The Admirable Crichton by J.M.Barrie, adapted and directed by Fiona Kelcher

Home
AUTHORS A-J
AUTHORS K-R
AUTHORS S-Z
DRAMATISTS A-Z
Contact Us

BBC Radio 4, 2 May 2009
 
J.M.Barrie's old theatrical warhorse has provide gainful employment for generations of actors. The film version of the mid-1950s starred Cecil Parker and Kenneth More; three decades later Rex Harrison played a geriatric (and somewhat amnesiac) Lord Loam in a statuesque revival at London's Haymarket Theatre.
 
Barrie's comic fantasy satirizes upper-class pretensions in the Edwardian period; they claim to be society's creme de la creme, without doing anything to justify this belief. They are at the pinnacle of a class-ridden world in which everyone is expected to know their place and be happy with it. Such social rigidities also exist downstairs, with Crichton the butler (Russell Tovey) sitting at the top of the tree.
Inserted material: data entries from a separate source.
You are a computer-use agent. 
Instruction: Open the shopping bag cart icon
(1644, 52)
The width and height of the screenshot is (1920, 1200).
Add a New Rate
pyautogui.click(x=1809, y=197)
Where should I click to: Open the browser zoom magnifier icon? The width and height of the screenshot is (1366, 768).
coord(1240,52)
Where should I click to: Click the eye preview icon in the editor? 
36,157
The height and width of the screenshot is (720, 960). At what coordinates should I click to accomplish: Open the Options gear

However Lord Loam (David Timson) harbours radical thoughts, as he organizes special house parties in which aristocrats and servants mingle with one another, much to everyone's embarrassment: such things are unthinkable in polite society.
 
The second act shows Loam and his retinue being wrecked on a desert island and experiencing an adult version of Golding's Lord of the Flies, with Crichton at the top of the social tree (assuming the soubriquet of "the Guv'nor") with the aristocrats serving under him. In Fiona Kelcher's production J.M.Barrie appeared as a character (David Bannerman), offering sardonic commentaries on this topsy-turvy world, in which servants and aristocrats form unlikely alliances that transcend class distinctions. However this world cannot be allowed to exist for too long: a ship comes and takes all the protagonists back to their London home, where normality can be resumed and Loam reassumes his position as head of the household.
 
And yet the past keeps coming back to haunt him. Curious to know what has happened to the household, Lady Brocklehurst (Tina Gray) asks a series of awkward questions. It is only due to Crichton's magnanimity - as he claims Loam was in charge on the desert island - that chaos does not ensue. However the butler finds it impossible to continue in his current position; to do so would be to live a perpetual lie. Consequently Crichton leaves Lord Loam's employ and joins Lady Brocklehurst.
 
Barrie's play offers some memorable characters, ranging from the well-meaning but ineffectual Loam, the pragmatic butler Crichton, the earnest young man Woolley (living up to his Christian name - Ernest), and the perpetual snob Lady Mary (Beth Chalmers). In Kelcher's production, however, Crichton seemed miscast; Russell Tovey portrayed him as a supercilious bore with the kind of flat suburban vowels that would have seemed out of place in the highest social circles. Crichton is a man of good breeding; this did not emerge in Tovey's performance. David Bannerman played an amusing Barrie, who liked the Loam household, even while identifying their social shortcomings. His periodic interjections in the dramatic action reminded us that nothing in The Admirable Crichton ought to be taken too seriously.